Source data:
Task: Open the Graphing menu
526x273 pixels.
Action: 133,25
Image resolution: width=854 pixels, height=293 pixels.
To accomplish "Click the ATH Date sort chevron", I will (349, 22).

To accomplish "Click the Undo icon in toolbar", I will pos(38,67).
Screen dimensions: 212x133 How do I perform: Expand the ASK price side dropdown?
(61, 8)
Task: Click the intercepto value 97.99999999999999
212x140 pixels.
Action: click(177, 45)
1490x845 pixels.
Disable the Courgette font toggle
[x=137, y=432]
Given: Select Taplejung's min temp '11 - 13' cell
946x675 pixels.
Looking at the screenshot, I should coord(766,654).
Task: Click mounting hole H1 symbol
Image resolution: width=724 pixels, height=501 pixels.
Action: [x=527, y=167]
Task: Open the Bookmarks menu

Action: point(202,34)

...

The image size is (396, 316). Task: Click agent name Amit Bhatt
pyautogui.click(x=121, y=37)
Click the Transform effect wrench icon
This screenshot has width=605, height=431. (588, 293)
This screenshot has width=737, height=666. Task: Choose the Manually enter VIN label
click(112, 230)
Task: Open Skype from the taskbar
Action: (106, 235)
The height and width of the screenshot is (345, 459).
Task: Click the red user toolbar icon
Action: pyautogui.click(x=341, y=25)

==

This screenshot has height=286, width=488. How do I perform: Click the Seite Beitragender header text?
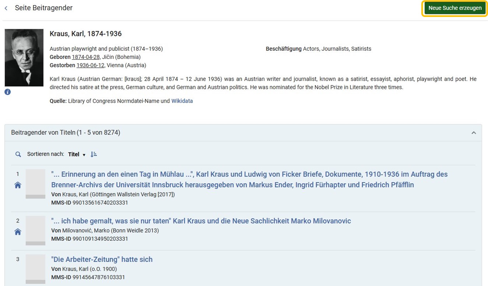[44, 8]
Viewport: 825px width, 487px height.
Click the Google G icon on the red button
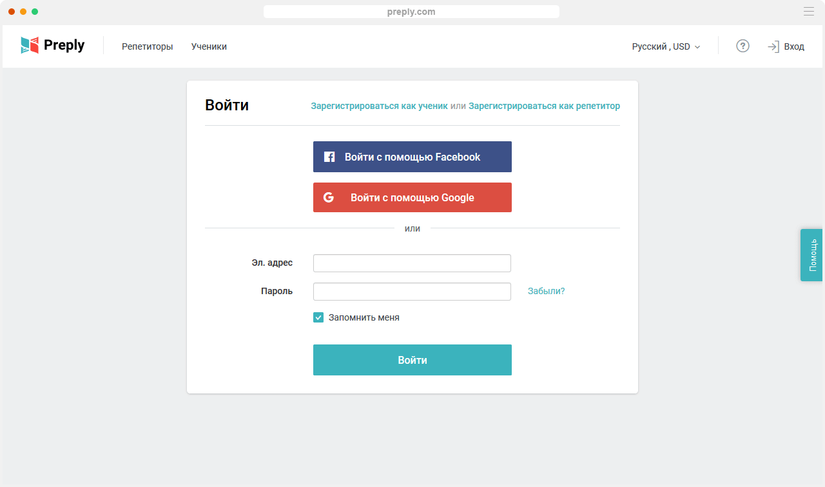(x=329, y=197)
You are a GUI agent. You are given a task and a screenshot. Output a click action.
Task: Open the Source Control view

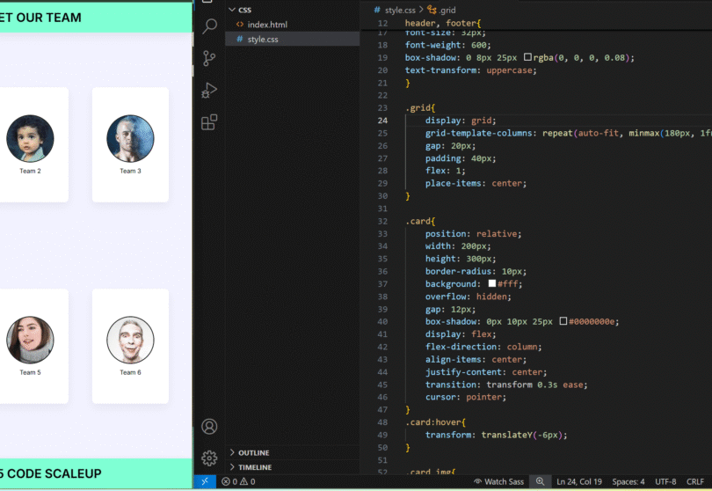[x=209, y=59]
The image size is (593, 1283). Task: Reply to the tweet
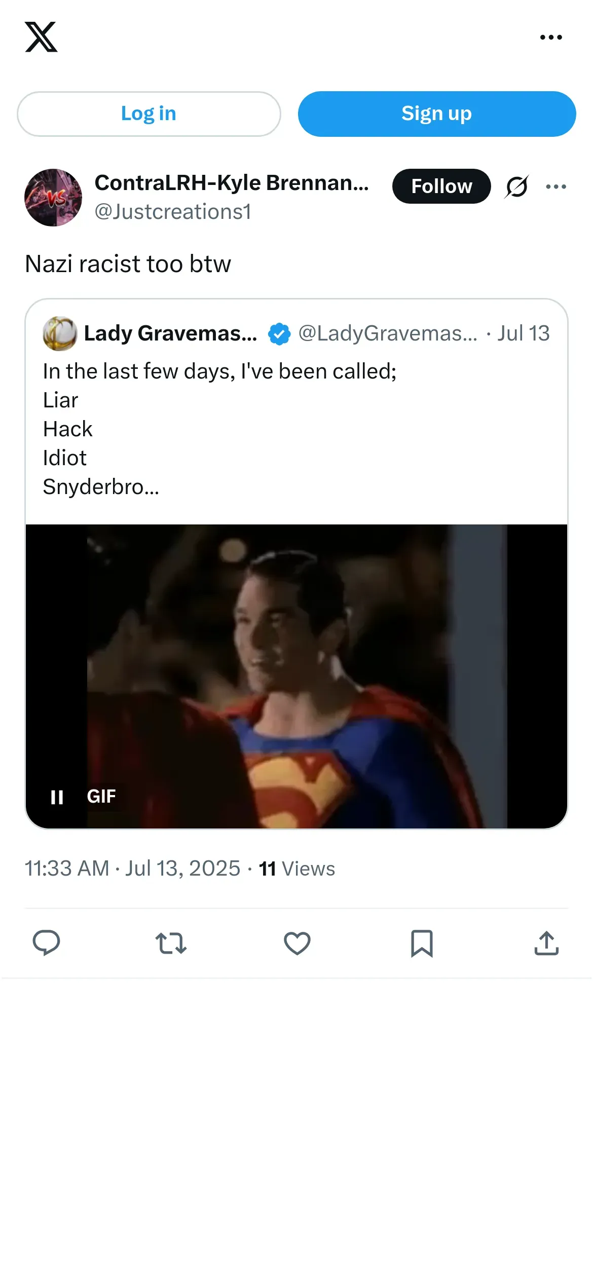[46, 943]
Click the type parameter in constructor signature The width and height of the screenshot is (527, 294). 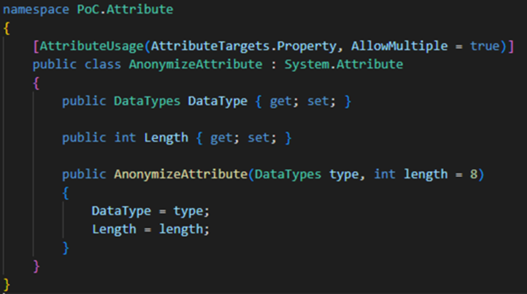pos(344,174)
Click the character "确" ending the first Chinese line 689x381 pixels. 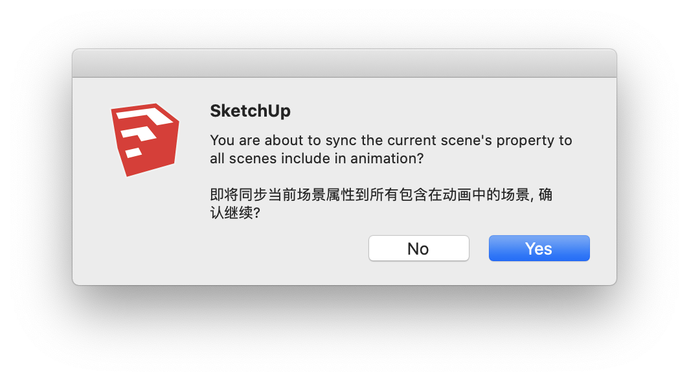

» **What the task asks**: Search the entries above for the string "will". Copy each line that holds it.

» **Exercise answer**:
To accomplish "Click the ATH Date sort chevron", I will (349, 22).
To accomplish "Click the Undo icon in toolbar", I will pos(38,67).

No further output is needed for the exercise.